- [Exercise]: Please report how many lines in these records contain the string "label", and give nothing besides the number.

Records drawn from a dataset

* * *

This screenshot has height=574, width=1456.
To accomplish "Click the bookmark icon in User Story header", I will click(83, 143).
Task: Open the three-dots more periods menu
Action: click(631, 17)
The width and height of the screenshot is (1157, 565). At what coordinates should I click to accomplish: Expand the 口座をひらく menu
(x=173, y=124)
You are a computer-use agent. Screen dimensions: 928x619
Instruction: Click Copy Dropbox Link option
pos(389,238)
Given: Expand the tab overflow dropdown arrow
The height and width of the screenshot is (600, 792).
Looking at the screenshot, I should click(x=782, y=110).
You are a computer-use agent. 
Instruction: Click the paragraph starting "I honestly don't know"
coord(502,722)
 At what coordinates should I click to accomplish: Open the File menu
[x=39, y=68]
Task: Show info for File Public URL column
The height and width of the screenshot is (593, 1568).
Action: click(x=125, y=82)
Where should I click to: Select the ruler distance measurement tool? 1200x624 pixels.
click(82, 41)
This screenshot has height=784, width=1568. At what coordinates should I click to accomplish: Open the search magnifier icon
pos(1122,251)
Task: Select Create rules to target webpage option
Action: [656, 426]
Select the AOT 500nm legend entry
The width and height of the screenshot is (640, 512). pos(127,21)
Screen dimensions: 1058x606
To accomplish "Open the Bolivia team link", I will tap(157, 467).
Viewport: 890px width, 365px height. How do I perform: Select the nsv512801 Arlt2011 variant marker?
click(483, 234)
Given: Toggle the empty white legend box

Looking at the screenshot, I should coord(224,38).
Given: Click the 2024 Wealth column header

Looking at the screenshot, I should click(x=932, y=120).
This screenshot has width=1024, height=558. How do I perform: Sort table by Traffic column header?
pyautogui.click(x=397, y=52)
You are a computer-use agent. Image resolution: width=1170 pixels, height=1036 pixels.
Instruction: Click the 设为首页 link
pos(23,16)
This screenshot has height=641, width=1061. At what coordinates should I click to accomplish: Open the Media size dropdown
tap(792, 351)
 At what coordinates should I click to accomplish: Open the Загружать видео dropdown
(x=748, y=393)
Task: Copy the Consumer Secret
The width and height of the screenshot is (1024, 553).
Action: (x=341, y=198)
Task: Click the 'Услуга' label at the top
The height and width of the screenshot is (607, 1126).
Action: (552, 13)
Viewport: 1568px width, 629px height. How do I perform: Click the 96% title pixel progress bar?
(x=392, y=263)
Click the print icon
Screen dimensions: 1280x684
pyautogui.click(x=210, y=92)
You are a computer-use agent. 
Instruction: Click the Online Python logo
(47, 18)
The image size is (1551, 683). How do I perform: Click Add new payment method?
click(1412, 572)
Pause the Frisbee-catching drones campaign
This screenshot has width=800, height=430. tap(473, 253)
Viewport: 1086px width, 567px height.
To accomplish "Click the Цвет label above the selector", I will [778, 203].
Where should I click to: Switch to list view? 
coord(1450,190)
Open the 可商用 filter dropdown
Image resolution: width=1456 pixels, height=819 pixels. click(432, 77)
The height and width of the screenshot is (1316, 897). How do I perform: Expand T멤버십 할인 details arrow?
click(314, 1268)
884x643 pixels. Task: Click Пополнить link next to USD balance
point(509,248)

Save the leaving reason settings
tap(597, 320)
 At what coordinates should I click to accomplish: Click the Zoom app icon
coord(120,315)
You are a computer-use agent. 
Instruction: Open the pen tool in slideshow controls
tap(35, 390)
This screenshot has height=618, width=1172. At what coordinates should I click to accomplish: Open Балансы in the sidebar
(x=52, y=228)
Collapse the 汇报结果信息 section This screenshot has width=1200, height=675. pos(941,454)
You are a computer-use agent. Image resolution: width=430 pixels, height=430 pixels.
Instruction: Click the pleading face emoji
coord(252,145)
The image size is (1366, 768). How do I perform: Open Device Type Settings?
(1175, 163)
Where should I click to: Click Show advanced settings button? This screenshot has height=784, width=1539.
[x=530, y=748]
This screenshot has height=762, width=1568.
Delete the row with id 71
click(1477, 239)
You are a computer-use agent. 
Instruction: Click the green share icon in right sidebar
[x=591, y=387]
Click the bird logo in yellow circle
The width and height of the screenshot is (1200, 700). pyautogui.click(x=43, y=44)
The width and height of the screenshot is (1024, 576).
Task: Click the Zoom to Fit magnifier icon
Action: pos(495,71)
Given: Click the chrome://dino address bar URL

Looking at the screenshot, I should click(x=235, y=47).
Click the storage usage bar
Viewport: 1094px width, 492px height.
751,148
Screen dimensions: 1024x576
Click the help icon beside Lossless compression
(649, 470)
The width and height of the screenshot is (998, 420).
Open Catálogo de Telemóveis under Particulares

* * *

- [Your response]: 2